HB 2957 contains many of the same provisions as the previous version regarding indirect emissions and the adoption of a rule by Ecology starting in 2021. It also contains additional provisions that include:

  • Earning carbon credits for both biofuels and forest carbon sequestration;
  • Requiring Ecology to give “special consideration” to energy-intense and trade-exposed industries to prevent those employers from moving outside the state;
  • Suspending the 2018 state energy code if the state legislature funds certain housing retrofitting programs; and
  • Implementing a joint meeting by January 20, 2021 between the House and Senate to discuss with Ecology its rule.

Inslee’s Climate & Energy Affairs Senior Policy Advisor Chris Davis told the committee the bill’s provisions gives Ecology the ability to conduct rulemaking while still allowing the legislature to weigh in and provide input. He noted that the bill nullifies any rule adopted by Ecology if the legislature enacts its own carbon program.

In support was Kate White Tudor with the Natural Resources Defense Council, who said the bill would “ensure the state can regulate emissions related to transportation – our largest source of climate pollution right now.”

However, Isaac Kastama with the Low Carbon Prosperity Institute said the bill’s passage as written would be “pretty disappointing. What we have done over the years is focused on the enormous detail that it takes to craft an effective solution that takes in the concerns of businesses, as well as disadvantaged communities and low-income populations that could be impacted by the costs related to this. These are all the types of issues that have been addressed in the context of a legislative solution, and in this bill that direction is very light.”

Hanon said the bill as written is so broad it would allow Ecology to implement an LCFS in addition to the Clean Air Rule and gives the state agency too much control. “We strongly recommend that you retain your authority over policy issues that extend beyond the Clean Air Rule.”

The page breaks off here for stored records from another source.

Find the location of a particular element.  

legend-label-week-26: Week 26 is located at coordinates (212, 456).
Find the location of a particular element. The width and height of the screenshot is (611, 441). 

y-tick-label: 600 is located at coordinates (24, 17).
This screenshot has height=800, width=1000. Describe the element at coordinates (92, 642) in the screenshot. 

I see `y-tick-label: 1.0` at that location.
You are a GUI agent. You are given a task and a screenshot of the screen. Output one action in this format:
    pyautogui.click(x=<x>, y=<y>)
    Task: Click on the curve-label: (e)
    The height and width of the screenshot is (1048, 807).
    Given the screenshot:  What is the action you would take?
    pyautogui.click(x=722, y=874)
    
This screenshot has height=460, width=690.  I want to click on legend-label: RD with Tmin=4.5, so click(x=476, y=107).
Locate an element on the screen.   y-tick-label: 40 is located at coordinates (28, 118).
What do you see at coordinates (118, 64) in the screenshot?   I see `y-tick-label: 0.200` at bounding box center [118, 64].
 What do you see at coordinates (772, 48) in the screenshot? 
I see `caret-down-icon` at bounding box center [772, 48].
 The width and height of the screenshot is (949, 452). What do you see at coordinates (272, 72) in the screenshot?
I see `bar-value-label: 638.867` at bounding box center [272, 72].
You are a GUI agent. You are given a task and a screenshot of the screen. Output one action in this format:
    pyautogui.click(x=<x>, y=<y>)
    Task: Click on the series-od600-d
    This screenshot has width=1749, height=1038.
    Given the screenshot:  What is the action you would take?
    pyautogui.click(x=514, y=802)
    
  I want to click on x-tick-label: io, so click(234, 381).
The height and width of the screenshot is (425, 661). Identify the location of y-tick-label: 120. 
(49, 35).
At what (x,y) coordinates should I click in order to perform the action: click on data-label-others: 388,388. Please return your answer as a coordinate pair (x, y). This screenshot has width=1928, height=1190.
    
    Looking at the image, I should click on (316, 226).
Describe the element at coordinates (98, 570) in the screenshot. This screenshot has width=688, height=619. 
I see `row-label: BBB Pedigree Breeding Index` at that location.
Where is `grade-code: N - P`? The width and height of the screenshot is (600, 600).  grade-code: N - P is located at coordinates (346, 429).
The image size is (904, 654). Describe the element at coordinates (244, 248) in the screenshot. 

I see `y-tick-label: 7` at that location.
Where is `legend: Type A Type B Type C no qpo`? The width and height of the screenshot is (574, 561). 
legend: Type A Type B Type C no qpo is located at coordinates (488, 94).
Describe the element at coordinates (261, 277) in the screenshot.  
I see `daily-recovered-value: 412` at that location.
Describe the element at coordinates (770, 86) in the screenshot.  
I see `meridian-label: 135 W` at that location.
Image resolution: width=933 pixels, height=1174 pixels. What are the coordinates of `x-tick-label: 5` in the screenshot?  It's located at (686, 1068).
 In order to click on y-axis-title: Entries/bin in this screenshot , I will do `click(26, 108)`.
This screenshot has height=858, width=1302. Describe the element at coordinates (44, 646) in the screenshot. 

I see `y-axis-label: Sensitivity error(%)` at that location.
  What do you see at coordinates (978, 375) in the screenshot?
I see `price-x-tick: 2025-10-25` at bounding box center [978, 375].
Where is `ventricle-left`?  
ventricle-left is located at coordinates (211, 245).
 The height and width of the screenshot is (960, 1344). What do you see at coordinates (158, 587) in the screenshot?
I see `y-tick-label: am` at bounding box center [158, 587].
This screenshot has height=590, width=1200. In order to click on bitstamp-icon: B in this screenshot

He added that the major concerns with the bill “can be addressed by simple amendments that provide appropriate legislative direction. Failure by the legislature to provide this guidance results in a rule where implementation will be challenging, at best, and certainly expensive for consumers.”

The potential costs to consumers was underscored by Puget Sound Energy lobbyist Brandon Houskeeper, who said the original 2016 rule would have increased rates for 150,000 customers by 12 percent. He added that the Clean Air Rule lacked “enough compliance mechanisms available for natural gas distributors. We cannot turn down our gas system in order to serve less gas to our customers. In order to do that would be a huge expense for them and us. We think that more work needs to be done on the cost-benefit analysis.”

Citing talks in the city of Bellingham to shift homes to electric heating, Charlie Brown with Cascade Natural Gas and Northwest Natural Gas noted that “all consumers and users of natural gas pay into the system in order to keep the system whole. If certain localities were to decide to drop out of that system, then you’re shifting cost to other people. We believe that this does not provide for enough allowances for the system to actually work.”

HB 2957 has been referred to the Rules Committee for review.